Тут было людно, в инструкторской: целая бригада сидела молодых, здоровых мужиков, каких сейчас — по всей Пинеге проехать — ни в одном колхозе не найти. Одеты все одинаково — полувоенный китель из чертовой кожи и такие же галифе. Крепкая материя. Один раз схлопотал — и лет десять никаких забот.

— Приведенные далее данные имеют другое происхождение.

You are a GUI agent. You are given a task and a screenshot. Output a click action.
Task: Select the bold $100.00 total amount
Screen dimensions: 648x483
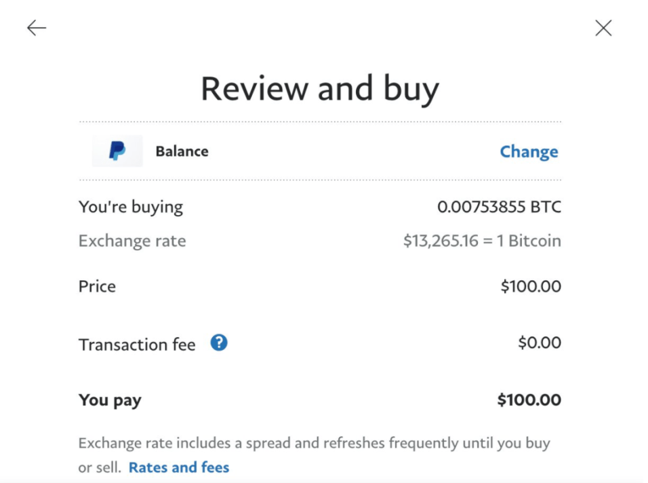click(x=529, y=400)
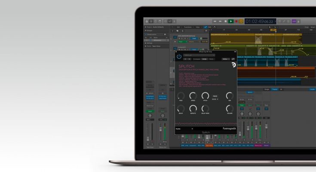Click the PITCH knob in Splitch
Viewport: 316px width, 172px height.
205,96
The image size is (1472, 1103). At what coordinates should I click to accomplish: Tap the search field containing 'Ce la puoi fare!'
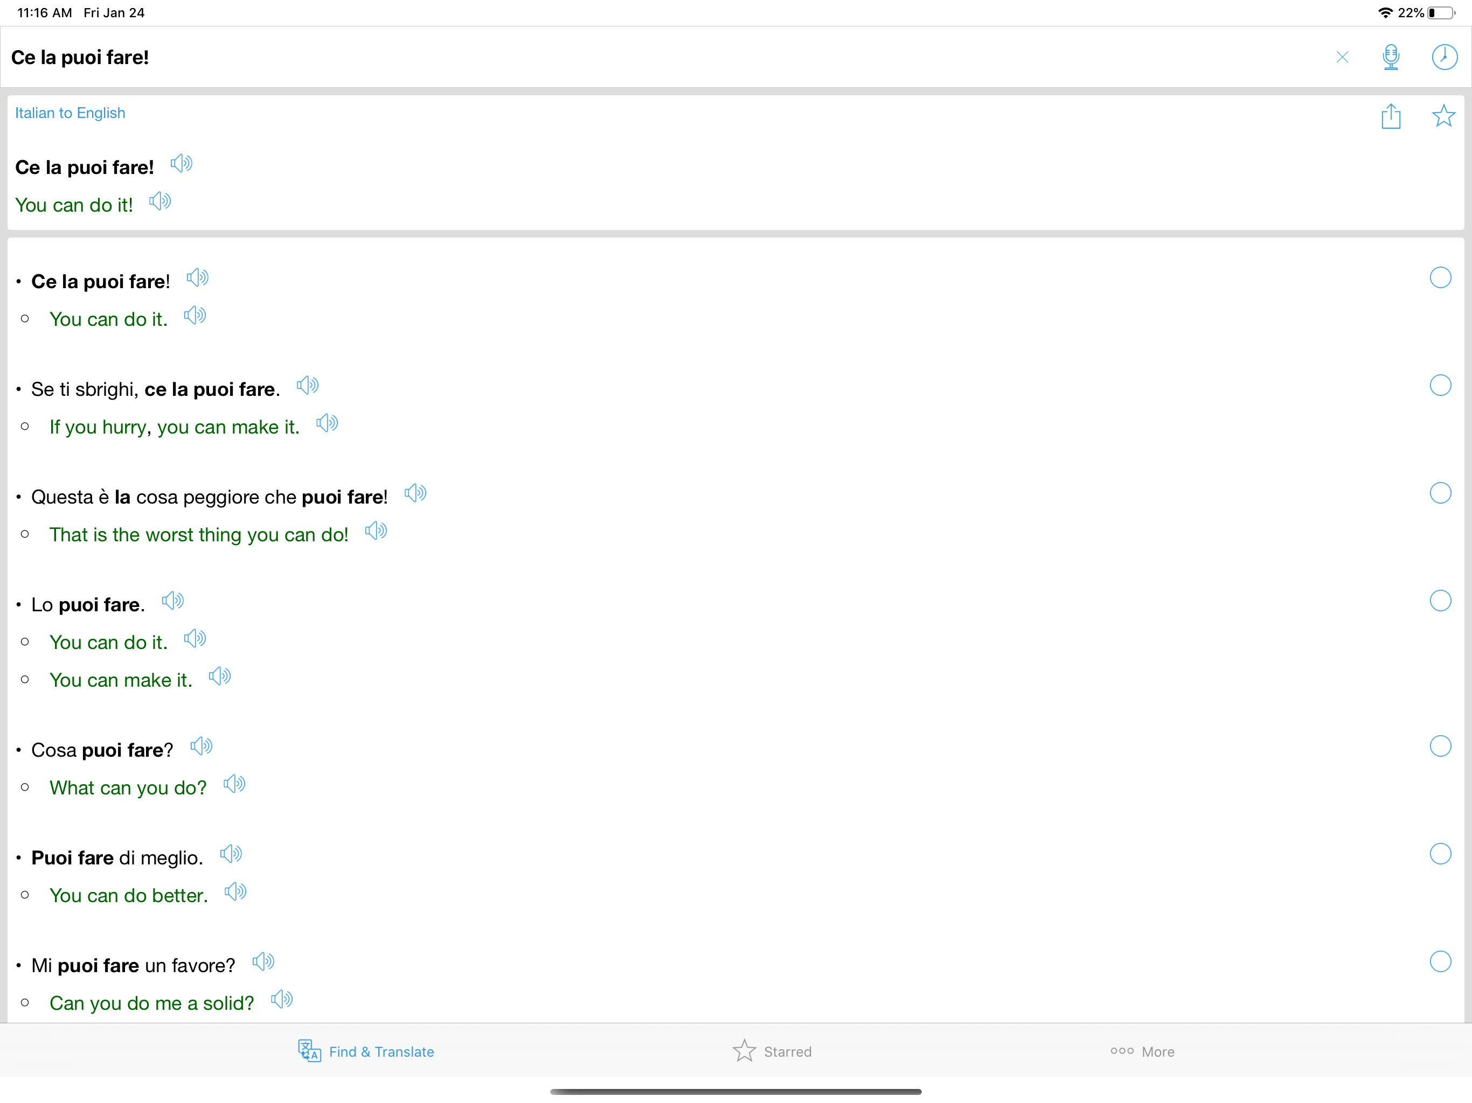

Лукашин поздоровался, вытащил начатую пачку «Звездочки» — мигом ополовинили. Тоже и они, низовые работники райкома, до сих пор ударяют по «стрелковой».
Лукашин курил, перекидывался шутками — тут никто из себя номенклатуру не корчил, — присматривался потихоньку, но так и не решил, кого из этих молодцов прочит ему в комиссары Фокин. Народ все был малознакомый, новый, подобранный Фокиным: тот как-то на районном активе заявил, что все парторги на местах должны пройти выучку в райкоме.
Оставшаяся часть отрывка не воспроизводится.